**Task goal**.
Among the entries below, only the lines starting at the one with "Instruction: Click the 叠加 overlay button" and ending at the one with "Select the WINWORD.EXE Word icon", both included, are to be printed exactly.

[Exercise data — start]

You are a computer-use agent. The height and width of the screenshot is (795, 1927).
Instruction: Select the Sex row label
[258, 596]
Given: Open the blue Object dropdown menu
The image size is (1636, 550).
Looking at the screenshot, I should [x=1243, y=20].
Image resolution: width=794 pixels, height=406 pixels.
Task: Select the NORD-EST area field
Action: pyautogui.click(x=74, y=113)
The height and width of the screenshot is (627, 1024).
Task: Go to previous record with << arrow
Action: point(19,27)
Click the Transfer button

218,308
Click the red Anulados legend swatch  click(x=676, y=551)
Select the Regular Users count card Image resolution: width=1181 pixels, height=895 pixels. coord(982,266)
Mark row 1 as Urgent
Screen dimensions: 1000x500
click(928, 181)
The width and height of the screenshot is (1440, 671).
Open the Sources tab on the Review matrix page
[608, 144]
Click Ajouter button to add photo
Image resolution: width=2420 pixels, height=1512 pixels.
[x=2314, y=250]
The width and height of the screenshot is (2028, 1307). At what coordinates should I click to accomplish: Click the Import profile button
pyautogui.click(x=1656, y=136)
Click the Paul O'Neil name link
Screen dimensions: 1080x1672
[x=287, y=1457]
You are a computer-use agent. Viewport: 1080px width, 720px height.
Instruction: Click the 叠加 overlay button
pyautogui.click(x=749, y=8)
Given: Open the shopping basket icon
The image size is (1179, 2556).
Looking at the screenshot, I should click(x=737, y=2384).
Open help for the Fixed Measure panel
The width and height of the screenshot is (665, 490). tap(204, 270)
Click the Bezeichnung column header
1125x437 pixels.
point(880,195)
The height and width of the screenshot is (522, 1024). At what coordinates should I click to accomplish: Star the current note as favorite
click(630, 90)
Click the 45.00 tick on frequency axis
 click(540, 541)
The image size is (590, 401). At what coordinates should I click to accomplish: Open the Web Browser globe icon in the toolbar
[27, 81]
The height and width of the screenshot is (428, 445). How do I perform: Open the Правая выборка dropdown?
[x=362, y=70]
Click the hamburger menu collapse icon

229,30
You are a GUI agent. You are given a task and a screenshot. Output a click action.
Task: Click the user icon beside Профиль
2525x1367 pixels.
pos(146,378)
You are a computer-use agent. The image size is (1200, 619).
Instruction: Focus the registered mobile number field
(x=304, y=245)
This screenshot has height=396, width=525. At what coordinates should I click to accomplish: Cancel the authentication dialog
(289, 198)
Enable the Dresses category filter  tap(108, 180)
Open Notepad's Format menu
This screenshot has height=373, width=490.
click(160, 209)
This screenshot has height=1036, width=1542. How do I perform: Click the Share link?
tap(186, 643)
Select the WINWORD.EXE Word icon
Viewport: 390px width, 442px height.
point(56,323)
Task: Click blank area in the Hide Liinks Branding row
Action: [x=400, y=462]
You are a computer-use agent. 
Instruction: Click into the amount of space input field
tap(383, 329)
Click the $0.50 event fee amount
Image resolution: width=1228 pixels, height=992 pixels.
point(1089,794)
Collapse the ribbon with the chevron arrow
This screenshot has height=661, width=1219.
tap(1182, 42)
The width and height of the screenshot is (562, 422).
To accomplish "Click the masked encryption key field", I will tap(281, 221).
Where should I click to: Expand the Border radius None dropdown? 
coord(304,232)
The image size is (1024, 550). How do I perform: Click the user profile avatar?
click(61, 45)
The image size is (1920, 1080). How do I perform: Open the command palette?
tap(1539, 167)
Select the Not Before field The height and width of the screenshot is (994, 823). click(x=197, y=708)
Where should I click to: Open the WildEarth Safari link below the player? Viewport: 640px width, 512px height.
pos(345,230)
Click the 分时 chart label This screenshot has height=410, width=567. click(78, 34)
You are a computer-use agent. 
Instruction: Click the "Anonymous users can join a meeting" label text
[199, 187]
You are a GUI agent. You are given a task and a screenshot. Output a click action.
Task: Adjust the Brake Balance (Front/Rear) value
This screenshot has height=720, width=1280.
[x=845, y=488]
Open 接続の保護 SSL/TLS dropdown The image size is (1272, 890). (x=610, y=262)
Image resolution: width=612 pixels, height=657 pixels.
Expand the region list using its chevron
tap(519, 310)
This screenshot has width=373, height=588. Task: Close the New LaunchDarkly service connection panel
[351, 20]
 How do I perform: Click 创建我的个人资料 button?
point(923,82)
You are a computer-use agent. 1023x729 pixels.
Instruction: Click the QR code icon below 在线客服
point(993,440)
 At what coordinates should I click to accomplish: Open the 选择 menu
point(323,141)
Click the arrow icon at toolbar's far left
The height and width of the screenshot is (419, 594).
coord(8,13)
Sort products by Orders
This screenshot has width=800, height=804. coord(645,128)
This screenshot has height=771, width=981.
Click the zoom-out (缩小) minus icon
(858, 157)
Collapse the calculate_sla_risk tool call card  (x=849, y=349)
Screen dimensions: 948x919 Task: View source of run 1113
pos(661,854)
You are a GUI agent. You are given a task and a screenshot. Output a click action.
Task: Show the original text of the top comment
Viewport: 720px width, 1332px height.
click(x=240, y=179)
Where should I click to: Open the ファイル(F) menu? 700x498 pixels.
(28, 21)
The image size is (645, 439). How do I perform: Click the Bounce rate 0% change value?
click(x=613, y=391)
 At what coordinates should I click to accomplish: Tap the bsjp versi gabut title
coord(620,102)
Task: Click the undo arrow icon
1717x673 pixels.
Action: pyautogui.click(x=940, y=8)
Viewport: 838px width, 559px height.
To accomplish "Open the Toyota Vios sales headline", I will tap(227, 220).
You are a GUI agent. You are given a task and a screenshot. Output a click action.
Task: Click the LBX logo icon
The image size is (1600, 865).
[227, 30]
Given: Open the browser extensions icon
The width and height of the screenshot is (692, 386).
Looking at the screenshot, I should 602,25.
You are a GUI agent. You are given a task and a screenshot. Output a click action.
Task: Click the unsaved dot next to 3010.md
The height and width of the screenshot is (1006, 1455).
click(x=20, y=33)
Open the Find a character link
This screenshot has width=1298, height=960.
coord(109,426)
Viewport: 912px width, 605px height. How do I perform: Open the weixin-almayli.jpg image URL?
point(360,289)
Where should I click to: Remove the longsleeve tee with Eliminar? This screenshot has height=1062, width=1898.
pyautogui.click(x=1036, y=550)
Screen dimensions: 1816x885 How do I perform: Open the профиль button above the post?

[Exercise data — finish]

**Result for this task**.
Instruction: Click the 叠加 overlay button
pyautogui.click(x=749, y=8)
Given: Open the shopping basket icon
The image size is (1179, 2556).
Looking at the screenshot, I should click(x=737, y=2384).
Open help for the Fixed Measure panel
The width and height of the screenshot is (665, 490). tap(204, 270)
Click the Bezeichnung column header
1125x437 pixels.
point(880,195)
The height and width of the screenshot is (522, 1024). At what coordinates should I click to accomplish: Star the current note as favorite
click(630, 90)
Click the 45.00 tick on frequency axis
 click(540, 541)
The image size is (590, 401). At what coordinates should I click to accomplish: Open the Web Browser globe icon in the toolbar
[27, 81]
The height and width of the screenshot is (428, 445). How do I perform: Open the Правая выборка dropdown?
[x=362, y=70]
Click the hamburger menu collapse icon

229,30
You are a GUI agent. You are given a task and a screenshot. Output a click action.
Task: Click the user icon beside Профиль
2525x1367 pixels.
pos(146,378)
You are a computer-use agent. The image size is (1200, 619).
Instruction: Focus the registered mobile number field
(x=304, y=245)
This screenshot has height=396, width=525. At what coordinates should I click to accomplish: Cancel the authentication dialog
(289, 198)
Enable the Dresses category filter  tap(108, 180)
Open Notepad's Format menu
This screenshot has height=373, width=490.
click(160, 209)
This screenshot has height=1036, width=1542. How do I perform: Click the Share link?
tap(186, 643)
Select the WINWORD.EXE Word icon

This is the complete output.